No Porto de Pelotas, a operação é voltada ao embarque de toras de madeira, que servem como matéria-prima para as fábricas.
O transporte é feito por embarcações até as unidades industriais. A celulose produzida retorna pelo mesmo modal até o Porto de Rio Grande, de onde é exportada.
Com a assinatura do novo contrato na terça-feira (20), a empresa deve manter esse modelo operacional, porém com um aumento expressivo no volume movimentado.
— Hoje, por exemplo, Pelotas movimenta aproximadamente 1 milhão de toneladas de toras de madeira, e vai passar a movimentar quase 3 milhões de toneladas de toras de madeira, saindo do Porto de Pelotas para abastecer as duas fábricas — comenta.
O novo terminal da empresa chilena é determinante para viabilizar a operação da futura fábrica em Barra do Ribeiro.
De acordo com Klinger, a cessão da área cria as condições necessárias para ampliar a capacidade de exportação, permitindo a duplicação do volume de celulose embarcado.

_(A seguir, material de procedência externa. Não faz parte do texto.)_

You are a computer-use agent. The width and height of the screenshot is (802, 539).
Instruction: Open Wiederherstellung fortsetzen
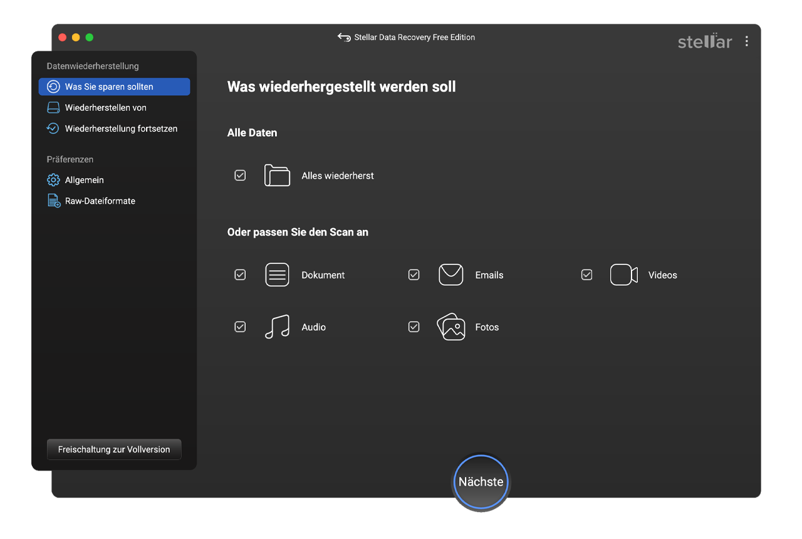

— Toda a celulose produzida retorna para o Porto de Rio Grande. Com esse investimento, assinado ontem, será construído um novo terminal, o que vai praticamente dobrar o volume de celulose exportado, já considerando a implantação desse novo terminal — garante.
A nova fábrica da empresa no Rio Grande do Sul é o maior investimento da unidade, superior a R$ 25 bilhões.